* _Okunacak metin_:

30 Nisan 2013 Salı

1 DİZİ 1 GÖSTERİ

İki ayrı yazı mı yoksa tek yazımı yazsam diye düşündüm sanırım iki yazıyı tek yazı yapacağım köşe yazısı tadında olsun diye.

Kısım-1 Yaşasın 1 Mayıs

Evet malumum yarın 1 Mayıs İşçi ve emekli Bayramı ( resmi adı bu imiş ). Benim aklıma bayram seyran denince böyle eğlenceli etkinlikler gelir bir şey kutlanmak için yapılan bir bayram ise günün anlam ve önemine binaen konuşmalar yapılır, eğlenceler tertiplenir ve bayram icra edilmiş olur. Ancak, bizim memleket kendine hastır onun için bayramlar da bol aksiyon olur. Hele bu bayramlar 1 Mayıs gibi siyasi boyutu olan bayramlarsa aman yarabbi ortalık toz duman olur. Polis müdahale eder "hak arayanlar" haksızlığa uğradık derler vs vs.

* _Kaynaktan alıntı_:
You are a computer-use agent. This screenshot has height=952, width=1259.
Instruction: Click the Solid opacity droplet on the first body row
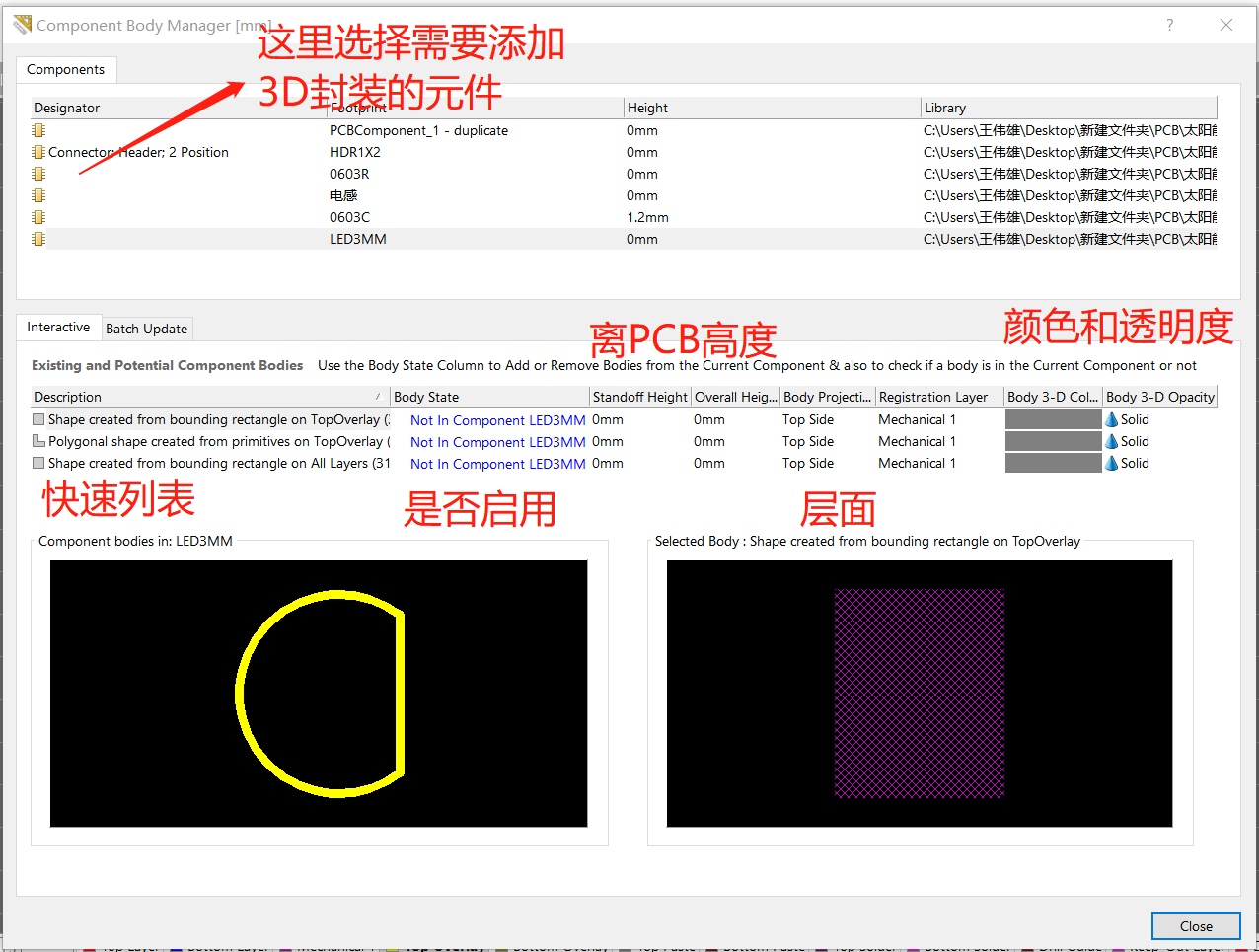(1114, 419)
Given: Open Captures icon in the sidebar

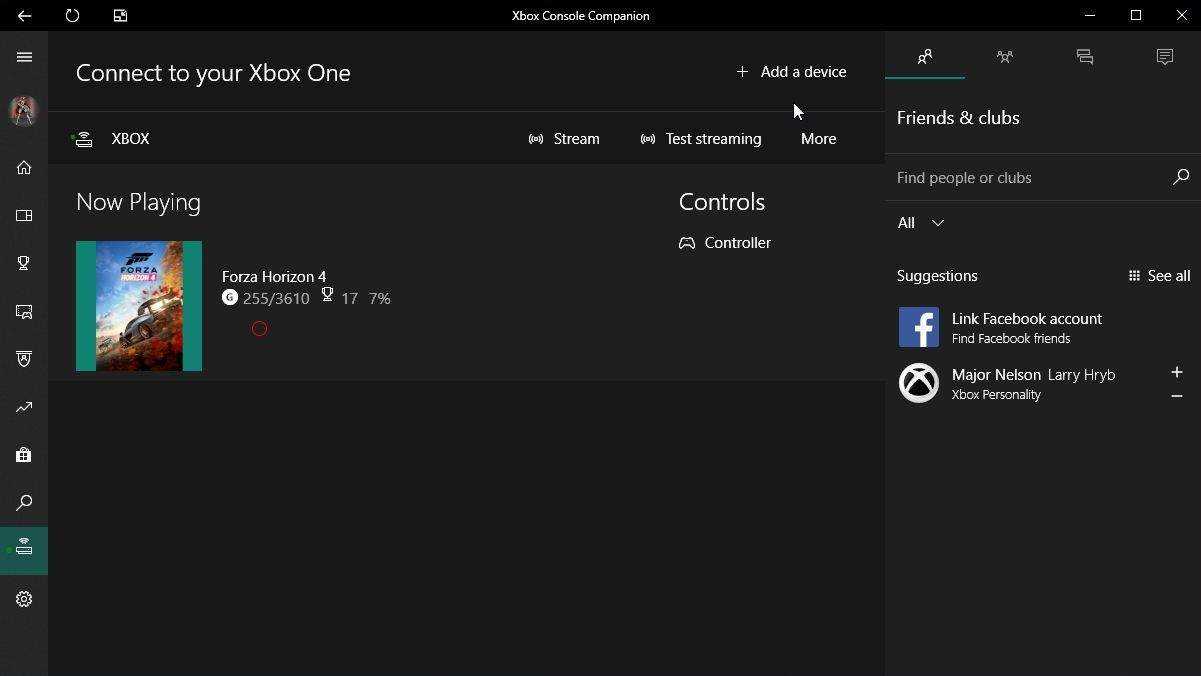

* _Görev tanımı_: 1 Mayıs yazısında "30 Nisan 2013" ile başlayıp "tadında olsun diye." ile biten bölümü hiç değiştirmeden kopyala.

* _Eksiksiz yanıt_:
30 Nisan 2013 Salı

1 DİZİ 1 GÖSTERİ

İki ayrı yazı mı yoksa tek yazımı yazsam diye düşündüm sanırım iki yazıyı tek yazı yapacağım köşe yazısı tadında olsun diye.